Le terme de « sécularisation » est lié à ce qu’on appelle la modernité tardive (la post-modernité étant née avec la chute du mur de Berlin). Notre époque présente, sécularisée, est marquée par le positivisme, le relativisme, le nihilisme, une critique de la raison réduite à la raison instrumentale. L’homme contemporain aspire en même temps à une raison plus complexe : éthique, esthétique... une raison plus méditative, répondant au positivisme de la raison des Lumières qui ne voit de vérité que dans les résultats expérimentaux des sciences de la nature. L’homme moderne se tourne volontiers vers les sagesses, notamment orientales, plutôt que vers les religions instituées, contraignantes par leur dogmatisme, et qui ne satisfont pas les besoins de l’homme moderne. C’est ainsi que s’est effectué l’exode de certains catholiques vers les sectes, ou les religions archaïques. De sorte que le retour du religieux coïncide avec un individualisme exacerbé, à la recherche d’un nouvel équilibre intérieur rendu nécessaire au cœur d’un monde complexe et cosmopolite. Max Weber avait noté le désenchantement du monde, il s’agit de le ré-enchanter. Le divin refoulé par le processus de sécularisation ré-apparaît soudain.

Si les sociétés occidentales aspirent à un retour des « valeurs », la tâche d’aujourd’hui nous oriente du côté de la ré-interprétation des Écritures et de la Tradition de l’Église. Le travail d’exégèse, d’histoire des doctrines chrétiennes a été entamé voilà cent ans, libérant la lecture critique des Écritures, consistant à abandonner toute conception métaphysique et absolutiste de la vérité, afin de se pencher sur une vérité manifestée dans l’histoire, une vérité à portée universelle, qui vaut pour toutes les cultures. Il s’agit de relativiser la question éculée autour de « l’existence de Dieu », que tournent en dérision ceux qui méconnaissent les travaux de St Anselme de Canterbury ou de St Thomas d’Aquin, et d’aller à Jésus de Nazareth au risque d’y trouver Jésus-Christ, vrai homme et vrai Dieu.
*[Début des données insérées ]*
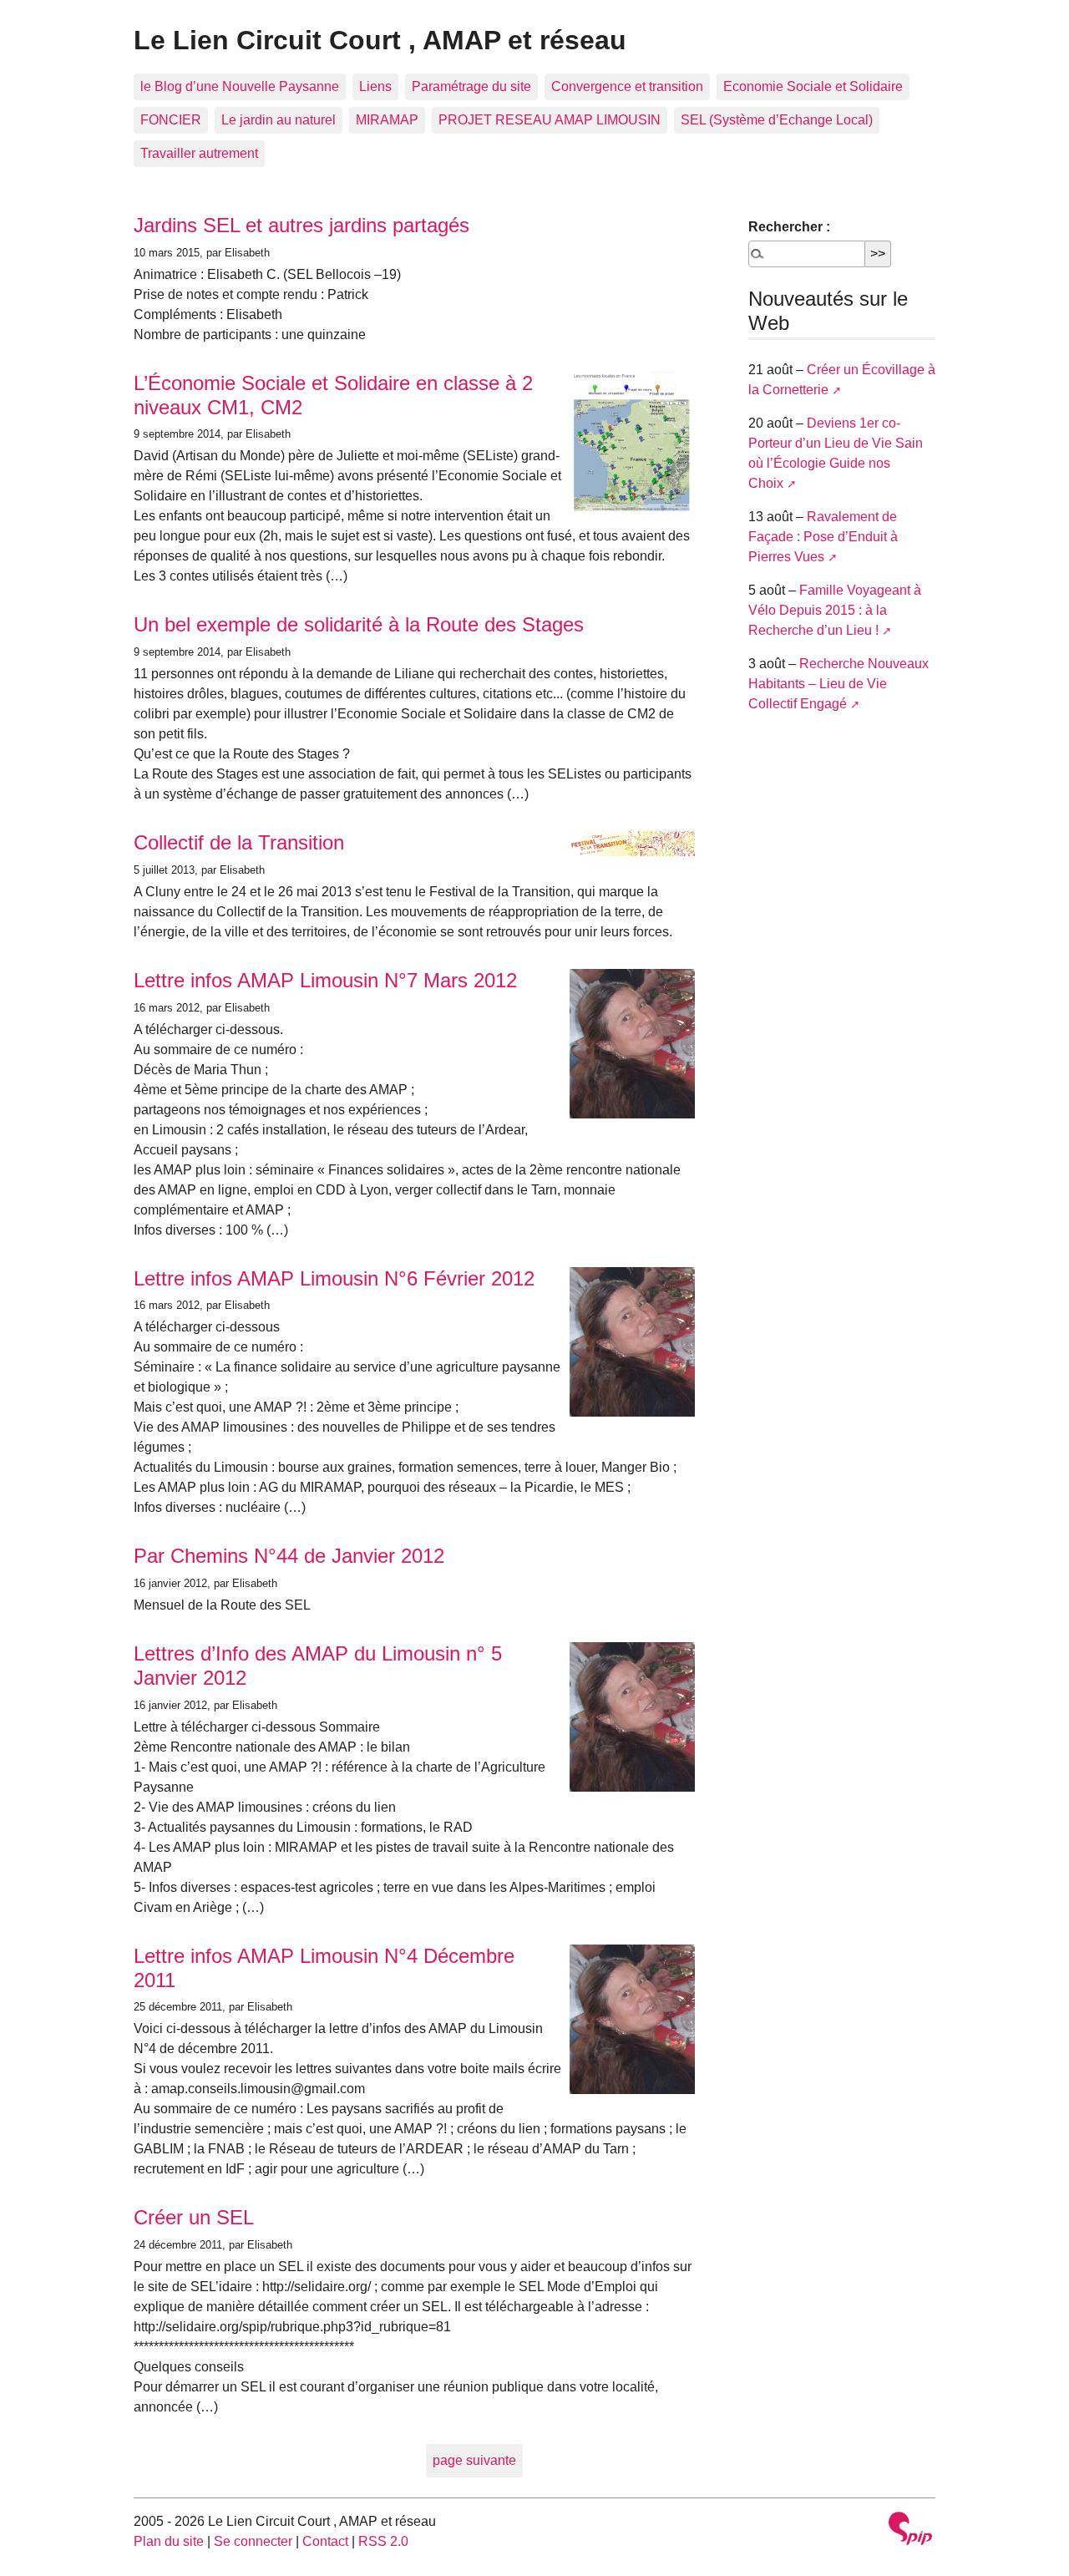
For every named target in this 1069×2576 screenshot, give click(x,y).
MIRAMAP (387, 120)
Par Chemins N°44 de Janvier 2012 (289, 1555)
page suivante (474, 2460)
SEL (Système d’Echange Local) (777, 120)
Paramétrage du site (471, 86)
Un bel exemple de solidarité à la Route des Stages (359, 624)
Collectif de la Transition (239, 842)
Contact (325, 2541)
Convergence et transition (627, 86)
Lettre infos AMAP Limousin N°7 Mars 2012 (325, 980)
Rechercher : (789, 227)
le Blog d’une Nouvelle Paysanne (239, 86)
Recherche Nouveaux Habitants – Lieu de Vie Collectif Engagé (838, 684)
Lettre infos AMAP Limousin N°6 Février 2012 (334, 1278)
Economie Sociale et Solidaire (813, 86)
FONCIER (170, 120)
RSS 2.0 (383, 2541)
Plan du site (169, 2541)
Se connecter (253, 2541)
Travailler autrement (199, 153)
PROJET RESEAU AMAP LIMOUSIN (549, 120)
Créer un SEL (194, 2217)
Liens (375, 86)
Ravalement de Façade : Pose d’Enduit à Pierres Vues (823, 537)
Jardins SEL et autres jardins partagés (301, 225)
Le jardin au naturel (278, 120)
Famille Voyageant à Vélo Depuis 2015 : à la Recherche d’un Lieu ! (834, 610)
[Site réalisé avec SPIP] (910, 2530)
Peut-être alors, serions-nous amenés à discerner des indices de transcendance dans l’humain authentique, comme potentiel de Révélation, passion de l’amour et de la souffrance ou « expériences du seuil », pour le dire comme Jean-Pierre Jossua. En d’autres termes, il s’agit de discerner la transcendance au-delà du monde de la conscience, comme Être inaccessible garant du sens de l’existence du monde de l’expérience. N’est-ce pas là que se situe le cœur du religieux, par-delà l’immanence finie de l’homme, en référence à la transcendance révélée ?
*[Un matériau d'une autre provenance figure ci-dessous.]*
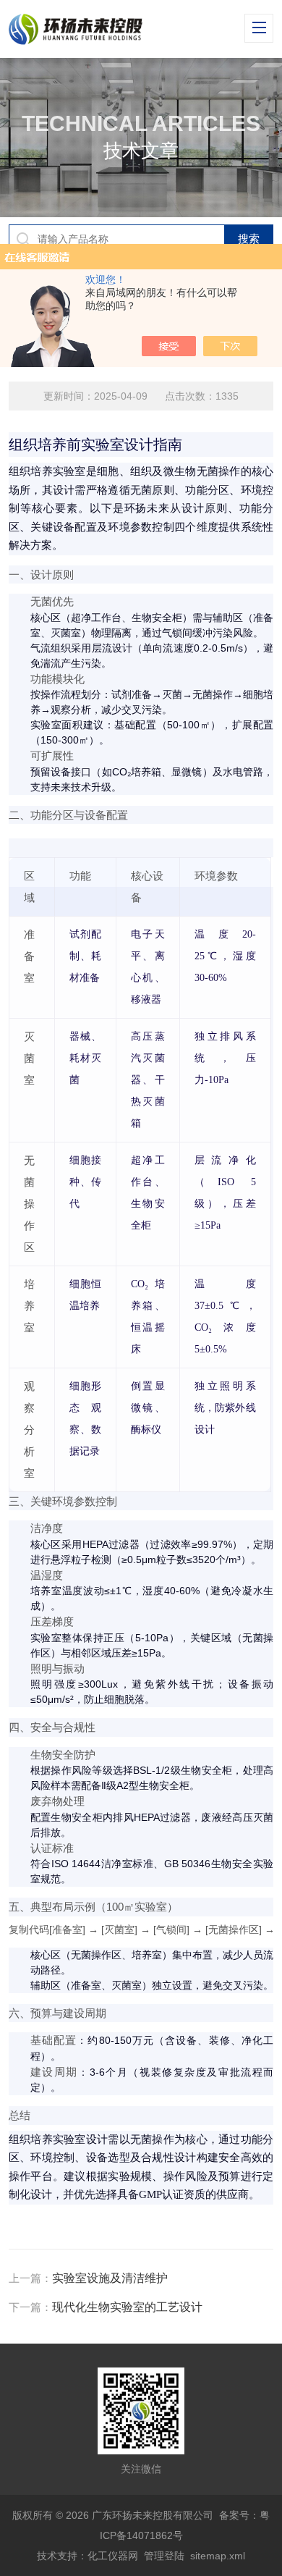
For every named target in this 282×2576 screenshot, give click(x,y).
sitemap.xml (217, 2556)
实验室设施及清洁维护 (110, 2278)
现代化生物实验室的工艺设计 (127, 2307)
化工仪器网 (112, 2556)
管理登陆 (164, 2556)
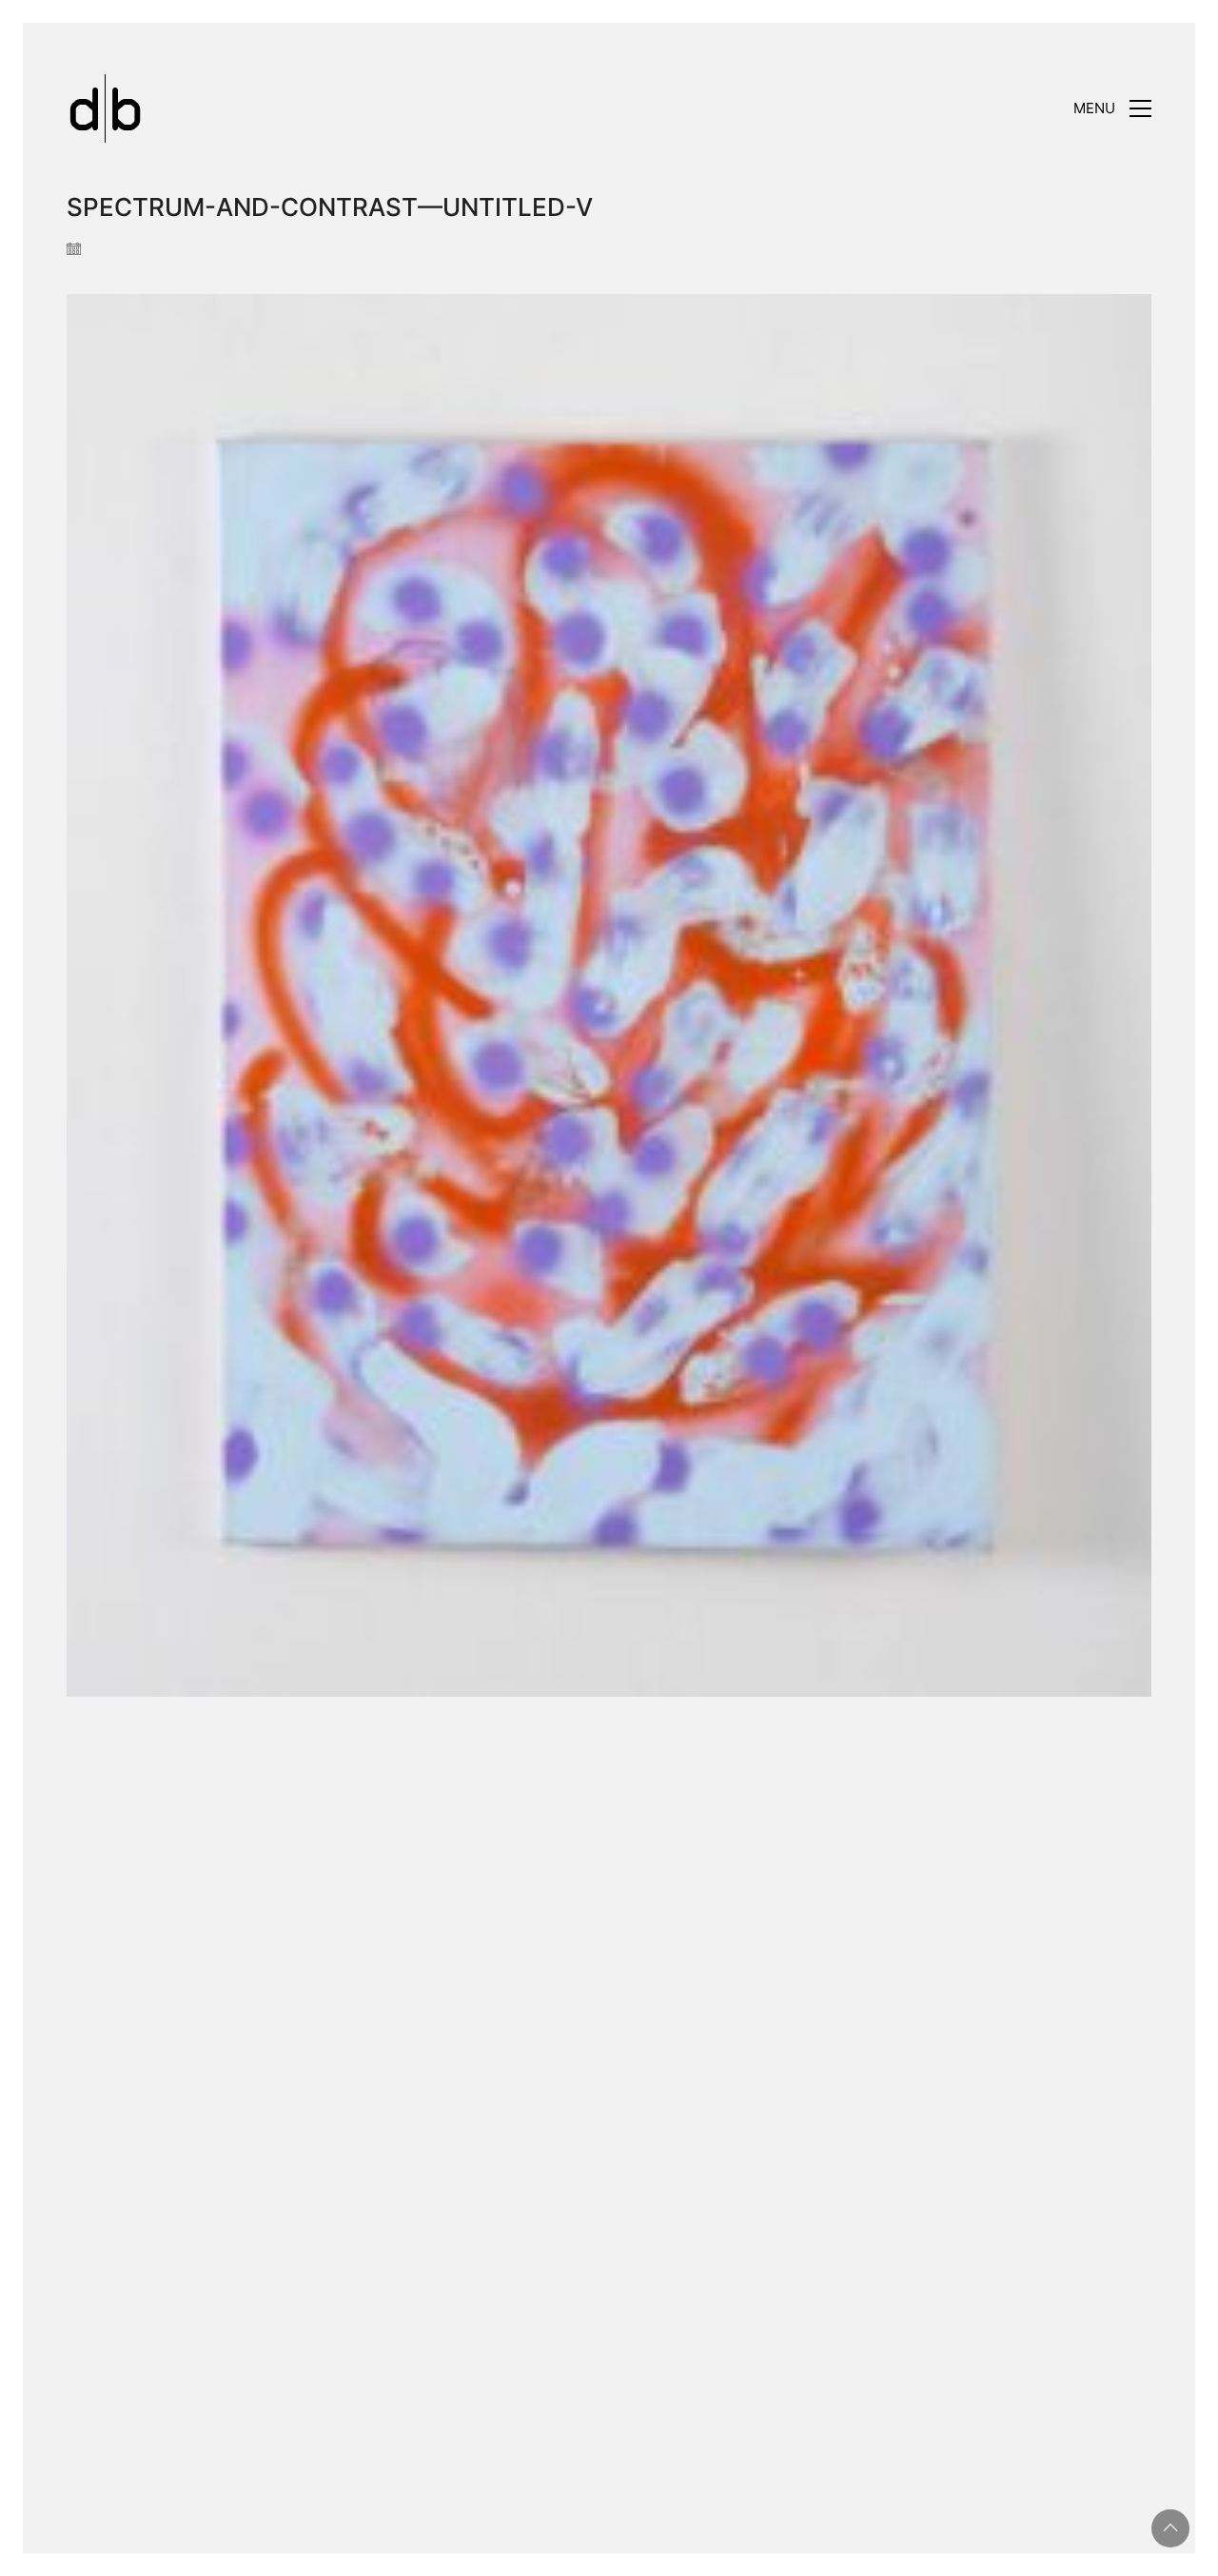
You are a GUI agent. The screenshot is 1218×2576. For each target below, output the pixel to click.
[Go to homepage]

Après les gros progrès relatifs au dialogue judéo-chrétien, grâce aux papes Jean-Paul II et Benoît XVI, s’est établie une distance vis-à-vis de la théologie de la substitution Église/Israël. Quant au dialogue avec l’islam, asymétrique, il lui manque la réciprocité qu’on attend, qui n’est assumée que par des intellectuels musulmans. Des pays musulmans trop frileux, craignent en effet l’inculturation et la perte de leur identité. 
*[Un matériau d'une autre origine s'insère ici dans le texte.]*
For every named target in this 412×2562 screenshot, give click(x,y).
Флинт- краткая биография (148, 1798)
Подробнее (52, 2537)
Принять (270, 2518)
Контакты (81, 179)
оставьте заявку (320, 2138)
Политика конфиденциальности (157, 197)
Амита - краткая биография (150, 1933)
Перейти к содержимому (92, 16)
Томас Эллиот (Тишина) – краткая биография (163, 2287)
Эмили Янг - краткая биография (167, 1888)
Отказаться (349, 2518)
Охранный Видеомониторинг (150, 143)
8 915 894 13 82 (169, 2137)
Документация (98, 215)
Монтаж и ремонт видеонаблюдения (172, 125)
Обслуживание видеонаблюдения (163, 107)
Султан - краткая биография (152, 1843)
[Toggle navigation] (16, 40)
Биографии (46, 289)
Il reste que le dialogue théologique proprement dit est indispensable, qu’une théologie du pluralisme religieux est nécessaire, que la question de la pluralité des traditions religieuses pose ce qu’elles sont au sein même du dessein de Dieu. On peut ainsi reprendre la théologie des Pères grecs portant sur les semences du verbe qui n’ont jamais, dans l’histoire humaine, fait défaut. L’histoire du salut —Ancien et Nouveau Testament— est le sacrement d’une histoire du salut plus vaste qui est l’histoire même de l’humanité. Le Salut de Dieu n’est pas emprisonné dans les frontières de l’Église (cf 1 Tm 2, 4).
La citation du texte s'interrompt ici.